Um poema de Mario Benedetti espera há meses por um espaço livre em nosso jornal digital. É Windows 98 a nos lembrar tempos de afetos pré-informáticos, de vergonhas artesanais... Seriam mais fundas as que vivemos agora, quando o fascínio nas redes sociais odiosamente sugere que amor não quer dizer grande coisa? A fim de lidar com essa fantasmagoria, Fernanda Almeida repertoria os mitos da segurança e as narrativas da disciplina a enfrentar. Enquanto isso, de Cuiabá, Adriana Rangel toca a língua da rua e as transcriações que nos enlaçam: o que tenho a ver com isso?
Todo o mais - e não é pouco, nesta rica edição – são bem traçadas linhas a modular respostas várias: o sonho, a roda, o mapa, a tessitura das ligações em rede, a música e a cena - nossos antidepressivos relacionais.
O eixo das figuras do sonho conecta as poéticas, literárias e fotográficas, de Tiago Novaes, Rubia Delorenzo e Tanya Volpe. Confiança no cotidiano que recomeça a cada vez, algo em nós que se pensa e avança. Soraia Bento também parte do sonho, um sonho de fazer acordar: o mais profundo à flor da pele.
A conversa em roda enlaça os escritos de Daniela Danesi e do Nuraaj em parceria com o Amma Psiquê. É do artigo potente de Liamar Oliveira, Priscilla Prada e Rafael Raicher que sopra a direção do movimento de nos colocar em posição afro-brasileira. Evocação tão necessária essa a da ciranda, da capoeira, do samba, do olhar ameríndio para a memória dos vivos.
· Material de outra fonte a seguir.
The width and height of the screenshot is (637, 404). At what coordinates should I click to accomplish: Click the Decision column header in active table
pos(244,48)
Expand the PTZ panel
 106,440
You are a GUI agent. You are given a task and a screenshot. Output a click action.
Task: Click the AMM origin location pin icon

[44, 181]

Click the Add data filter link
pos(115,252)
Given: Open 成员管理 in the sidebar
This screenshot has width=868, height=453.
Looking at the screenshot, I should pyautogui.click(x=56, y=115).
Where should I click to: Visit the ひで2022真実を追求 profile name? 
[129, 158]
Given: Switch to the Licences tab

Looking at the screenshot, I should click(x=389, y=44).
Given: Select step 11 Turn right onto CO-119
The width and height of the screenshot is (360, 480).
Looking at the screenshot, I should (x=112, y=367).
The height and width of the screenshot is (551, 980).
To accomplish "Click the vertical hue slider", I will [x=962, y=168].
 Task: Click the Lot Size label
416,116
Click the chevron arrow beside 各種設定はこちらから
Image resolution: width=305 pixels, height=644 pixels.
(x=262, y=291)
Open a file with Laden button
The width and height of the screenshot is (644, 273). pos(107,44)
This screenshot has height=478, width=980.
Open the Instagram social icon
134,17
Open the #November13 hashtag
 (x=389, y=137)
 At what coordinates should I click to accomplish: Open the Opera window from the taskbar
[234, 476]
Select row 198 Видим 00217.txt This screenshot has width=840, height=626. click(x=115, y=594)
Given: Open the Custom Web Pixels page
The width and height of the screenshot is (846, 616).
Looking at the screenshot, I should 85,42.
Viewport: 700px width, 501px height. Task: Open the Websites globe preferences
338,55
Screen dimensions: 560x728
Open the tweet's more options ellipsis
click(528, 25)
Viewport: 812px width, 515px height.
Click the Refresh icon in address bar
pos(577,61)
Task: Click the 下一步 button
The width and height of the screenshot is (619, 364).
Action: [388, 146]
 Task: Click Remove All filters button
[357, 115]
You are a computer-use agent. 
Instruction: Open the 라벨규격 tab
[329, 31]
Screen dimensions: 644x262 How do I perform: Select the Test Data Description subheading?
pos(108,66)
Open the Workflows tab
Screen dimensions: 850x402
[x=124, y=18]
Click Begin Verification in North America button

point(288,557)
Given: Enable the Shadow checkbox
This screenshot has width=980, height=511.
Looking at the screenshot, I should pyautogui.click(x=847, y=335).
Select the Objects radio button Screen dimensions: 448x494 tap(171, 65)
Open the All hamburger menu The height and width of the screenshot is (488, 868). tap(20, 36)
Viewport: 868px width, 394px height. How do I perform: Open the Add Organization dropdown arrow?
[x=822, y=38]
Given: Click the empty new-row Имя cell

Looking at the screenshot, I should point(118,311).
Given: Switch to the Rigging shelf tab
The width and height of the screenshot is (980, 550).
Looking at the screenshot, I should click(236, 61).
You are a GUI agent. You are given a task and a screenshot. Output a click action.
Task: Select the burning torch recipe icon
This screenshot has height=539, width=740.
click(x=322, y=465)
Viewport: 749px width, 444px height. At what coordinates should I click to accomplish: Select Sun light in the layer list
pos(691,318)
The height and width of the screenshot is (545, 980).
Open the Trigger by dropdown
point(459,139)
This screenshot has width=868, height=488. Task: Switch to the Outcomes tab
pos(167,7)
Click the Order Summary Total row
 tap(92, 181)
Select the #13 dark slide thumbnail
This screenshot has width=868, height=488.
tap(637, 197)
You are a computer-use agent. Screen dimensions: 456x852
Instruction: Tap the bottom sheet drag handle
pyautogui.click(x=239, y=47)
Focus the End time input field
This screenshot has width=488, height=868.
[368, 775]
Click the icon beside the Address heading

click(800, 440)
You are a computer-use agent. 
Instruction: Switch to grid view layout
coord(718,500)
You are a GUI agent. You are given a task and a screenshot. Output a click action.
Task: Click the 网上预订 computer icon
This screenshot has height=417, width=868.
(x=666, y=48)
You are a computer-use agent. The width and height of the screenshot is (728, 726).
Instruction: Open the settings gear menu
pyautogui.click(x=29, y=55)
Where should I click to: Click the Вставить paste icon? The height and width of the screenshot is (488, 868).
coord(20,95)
Notícias trazidas por Márcio Farias dão conta ainda do valor de registrar, também na palavra impressa, o racismo estruturante de nossas subjetividades e sociabilidades. Por isso Soraia escreve A sombra da sombra: para não esquecer e nos convidar a seguir junto na tarefa de cortar na carne essa doença social, portanto, histórica. Também Márcia Ramos e Tiago Matheus escolheram a roda como dispositivo para tratar a democratização da educação em meio a retrocessos. Pela escuta da psicoplastia das derivas adolescentes, sua proposta conversa com a intervenção de Dani Danesi: Deu ruim? Também pode dar bom !
O mapa. Ah, as ressonâncias do mapa vivo da Clínica do Sedes na articuladíssima reportagem de Déborah de Paula Souza, a inspirar nossos novos aprimorandos. A cartografia da rede latinoamericana que nos conecta ao Rio de Janeiro, Porto Alegre, Buenos Aires, Montevidéu, Cidade do México, Lima e Santiago, no trabalho reportado por Silvia Alonso junto à FLAPPSIP. Uma outra rede, de emergentes políticos nas periferias, na transmissão ético-política de Tide Setúbal. Nosso Departamento que se amplia ao receber, em debate, amigos autores e leitores de Percurso e nas bem-vindas apresentações públicas de novos membros.
O som sem fúria de Os antidepressivos, a convocação das performances nos teatros: a apreciação, por Cristina Barczinski, de nossas sonhadas e incertas odisseias de volta a Ítaca; as metamorfoses sublimatórias de Mariana Lima segundo Maria Carolina Accioly.
Do conto ao ponto, tudo isso faz psicanálise, arremata Alice Bei. Escrita que (re)constitui vivacidades. No percurso de uma análise ou, em Rubia Delorenzo, na potência da vida que se publica.
Vamos ver, vamos ler!
Com abraços da
Equipe editorial
Cristina Barczinski, Elaine Armênio, Maria Carolina Accioly, Mario Pablo Fuks, Nayra Ganhito, Sílvia Nogueira de Carvalho e Tide Setúbal.